August 19, 2009 9:58 PM | Reply | Permalink
Stone is the man Dondi. Just hit Professor's link when you have time. or hit it now and book mark it.
THE END for Novak anyway.
August 19, 2009 10:00 PM | Reply | Permalink
Oh my gosh, I.F Stone and Harry Golden! I loved them both. I'll have to hunt around and see if I still have any of their clips. (I've stuffed clippings into folders for more than 30 years. It's like Christmas all over again when I grab one and go through it.)

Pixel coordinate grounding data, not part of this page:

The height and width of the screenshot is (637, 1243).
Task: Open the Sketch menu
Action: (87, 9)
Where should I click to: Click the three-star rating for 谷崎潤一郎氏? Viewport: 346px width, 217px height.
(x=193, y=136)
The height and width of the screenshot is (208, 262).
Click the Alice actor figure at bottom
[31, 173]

But Novak? I heard he died and I felt nothing. Then I had to laugh because I was pretty proud of myself for feeling nothing, until it hit me that Novak wouldn't have cared that I didn't care.
Bastard.
August 19, 2009 11:21 PM | Reply | Permalink
Hahahahahahah. Ramona. My goodness. Now make sure you pick up Amike's link to Stone.
Twenty years gone....And I would love to see those clippings by the by.

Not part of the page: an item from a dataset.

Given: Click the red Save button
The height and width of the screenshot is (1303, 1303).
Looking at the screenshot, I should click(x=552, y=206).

August 19, 2009 11:28 PM | Reply | Permalink
Can we --Catholics-- give him back to the Jews?
The most unfortunate convert since Robert Hanssen.
Be interesting to see what erstwhile colleague John McLaughlin says of his adversary.
August 20, 2009 12:08 AM | Reply | Permalink
McLaughlin, lately, sure sounds like the conservative's conservative to me Vex. I was astounded by his comments last week on his show.
Remember when most Roman Catholics, representing the latest in immigrants, were liberal?
Grew up watching Bishop Sheen. Loved the man, still catch old reruns from time to time.
Times change and Sheen would be a repub I am afraid.
Abortion, sexual mores, divorce...issues the ruling economic oligarchy use to keep some semblance of power I am afraid.
August 20, 2009 4:36 AM | Reply | Permalink
Since you left no Stone unturned on Novak and Stone, here's an instant replay of Novak and Rove leaking secrets -- in 1992.
At the time, Rove was the founder of a direct mail company in Texas called Karl Rove & Company. Pres. Bush was in trouble in his presidential re-election bid, even in Texas. His Texas campaign manager had decided that he liked another direct mail company more than Rove's, and divided his million dollar direct mail budget so that Rove got $250,000 and the other guy got $750,000. When the head of the Republican party in Texas striped the campaign manager of his authority during a tense meeting, Rove (allegedly, ha!) leaked the story to Novak as revenge. Consequently, Rove was fired for leaking and the $250,000 went to the other company, anyway.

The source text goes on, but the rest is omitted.